### [Given exercise]
Copy the lines of the records verbatim, from the line containing "Viewport: 1426px width, 746px height." through the end of the records, inclusive.

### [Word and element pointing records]
## start
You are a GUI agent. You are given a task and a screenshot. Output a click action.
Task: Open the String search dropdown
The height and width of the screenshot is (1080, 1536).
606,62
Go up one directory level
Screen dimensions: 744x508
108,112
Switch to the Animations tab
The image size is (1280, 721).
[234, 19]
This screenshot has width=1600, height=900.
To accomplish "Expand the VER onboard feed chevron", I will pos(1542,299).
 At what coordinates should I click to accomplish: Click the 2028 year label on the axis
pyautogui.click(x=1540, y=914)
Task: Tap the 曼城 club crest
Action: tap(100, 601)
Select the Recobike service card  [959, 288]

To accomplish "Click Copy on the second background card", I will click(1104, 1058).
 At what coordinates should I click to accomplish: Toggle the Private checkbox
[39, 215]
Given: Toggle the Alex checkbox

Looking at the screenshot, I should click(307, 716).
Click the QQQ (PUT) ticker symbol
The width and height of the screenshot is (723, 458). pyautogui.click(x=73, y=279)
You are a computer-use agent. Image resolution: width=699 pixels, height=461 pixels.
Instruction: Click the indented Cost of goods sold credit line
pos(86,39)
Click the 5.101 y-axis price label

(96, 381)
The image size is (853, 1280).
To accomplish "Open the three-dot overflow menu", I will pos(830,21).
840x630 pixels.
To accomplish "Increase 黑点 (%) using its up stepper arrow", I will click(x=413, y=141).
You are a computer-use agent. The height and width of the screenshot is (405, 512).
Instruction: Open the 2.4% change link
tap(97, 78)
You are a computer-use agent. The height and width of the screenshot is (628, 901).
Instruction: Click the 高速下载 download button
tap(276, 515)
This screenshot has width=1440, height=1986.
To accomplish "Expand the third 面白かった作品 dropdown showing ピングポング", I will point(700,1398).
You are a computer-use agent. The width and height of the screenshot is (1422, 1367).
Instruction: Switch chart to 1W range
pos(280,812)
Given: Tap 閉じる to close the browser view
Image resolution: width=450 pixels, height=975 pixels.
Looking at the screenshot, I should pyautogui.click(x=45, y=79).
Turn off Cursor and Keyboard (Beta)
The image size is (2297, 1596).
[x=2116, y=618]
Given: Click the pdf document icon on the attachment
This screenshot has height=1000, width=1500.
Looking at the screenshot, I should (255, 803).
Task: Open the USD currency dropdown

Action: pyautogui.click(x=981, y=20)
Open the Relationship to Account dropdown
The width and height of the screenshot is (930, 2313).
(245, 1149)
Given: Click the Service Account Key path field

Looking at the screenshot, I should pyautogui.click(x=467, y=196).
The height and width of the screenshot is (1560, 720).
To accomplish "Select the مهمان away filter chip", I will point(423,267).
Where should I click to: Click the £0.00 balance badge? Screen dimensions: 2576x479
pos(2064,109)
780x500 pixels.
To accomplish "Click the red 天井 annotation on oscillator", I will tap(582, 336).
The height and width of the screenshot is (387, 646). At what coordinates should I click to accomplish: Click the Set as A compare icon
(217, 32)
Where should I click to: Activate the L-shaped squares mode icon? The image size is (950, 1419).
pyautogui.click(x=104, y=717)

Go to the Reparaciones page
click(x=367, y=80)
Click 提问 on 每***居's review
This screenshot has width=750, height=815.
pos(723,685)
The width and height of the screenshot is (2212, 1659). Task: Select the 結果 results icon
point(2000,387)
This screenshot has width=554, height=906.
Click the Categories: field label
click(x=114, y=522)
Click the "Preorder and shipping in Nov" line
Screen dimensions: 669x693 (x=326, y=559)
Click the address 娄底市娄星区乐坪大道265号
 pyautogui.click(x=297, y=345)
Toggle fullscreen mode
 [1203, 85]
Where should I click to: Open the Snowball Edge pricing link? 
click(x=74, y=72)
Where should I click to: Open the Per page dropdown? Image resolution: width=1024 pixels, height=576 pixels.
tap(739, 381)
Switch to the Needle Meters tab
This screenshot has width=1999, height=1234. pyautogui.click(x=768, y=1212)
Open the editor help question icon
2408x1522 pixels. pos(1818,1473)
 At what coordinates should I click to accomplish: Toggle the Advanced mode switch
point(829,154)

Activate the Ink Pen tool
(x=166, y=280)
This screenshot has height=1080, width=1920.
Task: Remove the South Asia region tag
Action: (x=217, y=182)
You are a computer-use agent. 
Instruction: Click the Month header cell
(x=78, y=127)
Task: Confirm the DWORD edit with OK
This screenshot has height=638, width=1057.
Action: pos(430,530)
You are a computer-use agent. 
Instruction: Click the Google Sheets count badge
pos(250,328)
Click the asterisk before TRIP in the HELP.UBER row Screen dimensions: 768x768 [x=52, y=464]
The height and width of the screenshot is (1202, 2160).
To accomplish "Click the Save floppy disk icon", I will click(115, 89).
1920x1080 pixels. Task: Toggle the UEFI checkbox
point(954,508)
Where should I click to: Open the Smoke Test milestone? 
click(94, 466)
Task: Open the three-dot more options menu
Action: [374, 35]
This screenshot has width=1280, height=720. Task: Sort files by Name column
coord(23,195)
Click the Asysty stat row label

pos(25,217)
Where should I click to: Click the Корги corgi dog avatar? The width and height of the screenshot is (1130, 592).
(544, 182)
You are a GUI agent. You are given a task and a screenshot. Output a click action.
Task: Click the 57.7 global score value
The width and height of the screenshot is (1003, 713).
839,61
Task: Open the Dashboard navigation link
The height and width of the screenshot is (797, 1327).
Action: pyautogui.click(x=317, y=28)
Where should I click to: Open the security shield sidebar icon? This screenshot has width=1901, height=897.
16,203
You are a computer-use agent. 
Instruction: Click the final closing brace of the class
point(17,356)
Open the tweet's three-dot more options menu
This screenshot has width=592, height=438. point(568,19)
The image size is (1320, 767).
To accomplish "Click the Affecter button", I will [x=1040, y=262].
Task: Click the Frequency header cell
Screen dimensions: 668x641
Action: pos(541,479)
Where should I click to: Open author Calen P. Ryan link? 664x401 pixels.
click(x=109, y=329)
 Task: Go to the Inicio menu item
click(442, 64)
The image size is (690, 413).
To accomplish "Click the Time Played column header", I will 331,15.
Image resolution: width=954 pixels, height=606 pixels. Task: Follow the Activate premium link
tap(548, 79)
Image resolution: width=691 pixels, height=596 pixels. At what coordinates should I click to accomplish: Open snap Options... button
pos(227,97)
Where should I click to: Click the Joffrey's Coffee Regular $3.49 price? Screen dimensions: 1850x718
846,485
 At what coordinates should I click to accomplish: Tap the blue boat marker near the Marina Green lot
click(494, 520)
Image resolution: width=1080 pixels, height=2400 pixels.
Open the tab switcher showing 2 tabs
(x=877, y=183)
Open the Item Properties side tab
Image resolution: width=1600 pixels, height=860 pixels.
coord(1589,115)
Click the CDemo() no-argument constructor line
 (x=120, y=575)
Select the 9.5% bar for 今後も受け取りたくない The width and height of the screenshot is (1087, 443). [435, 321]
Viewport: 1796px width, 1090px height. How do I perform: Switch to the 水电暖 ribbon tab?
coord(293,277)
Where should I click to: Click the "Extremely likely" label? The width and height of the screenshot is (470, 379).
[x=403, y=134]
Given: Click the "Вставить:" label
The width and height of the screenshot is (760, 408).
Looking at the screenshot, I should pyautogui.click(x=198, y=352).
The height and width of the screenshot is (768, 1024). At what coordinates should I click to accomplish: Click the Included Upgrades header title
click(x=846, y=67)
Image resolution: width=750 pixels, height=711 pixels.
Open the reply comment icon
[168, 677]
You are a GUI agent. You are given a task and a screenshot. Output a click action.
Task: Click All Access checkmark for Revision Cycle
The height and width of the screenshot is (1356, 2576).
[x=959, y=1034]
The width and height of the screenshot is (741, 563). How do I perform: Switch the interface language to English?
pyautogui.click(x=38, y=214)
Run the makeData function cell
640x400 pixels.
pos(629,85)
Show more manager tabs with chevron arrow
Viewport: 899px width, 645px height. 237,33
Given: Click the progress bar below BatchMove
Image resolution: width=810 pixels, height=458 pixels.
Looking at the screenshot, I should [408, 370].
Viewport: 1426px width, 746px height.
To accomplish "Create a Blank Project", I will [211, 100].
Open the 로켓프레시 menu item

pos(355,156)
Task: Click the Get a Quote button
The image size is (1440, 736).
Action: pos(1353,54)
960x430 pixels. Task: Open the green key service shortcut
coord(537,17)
## end
### [Task result]
Viewport: 1426px width, 746px height.
To accomplish "Create a Blank Project", I will [211, 100].
Open the 로켓프레시 menu item

pos(355,156)
Task: Click the Get a Quote button
The image size is (1440, 736).
Action: pos(1353,54)
960x430 pixels. Task: Open the green key service shortcut
coord(537,17)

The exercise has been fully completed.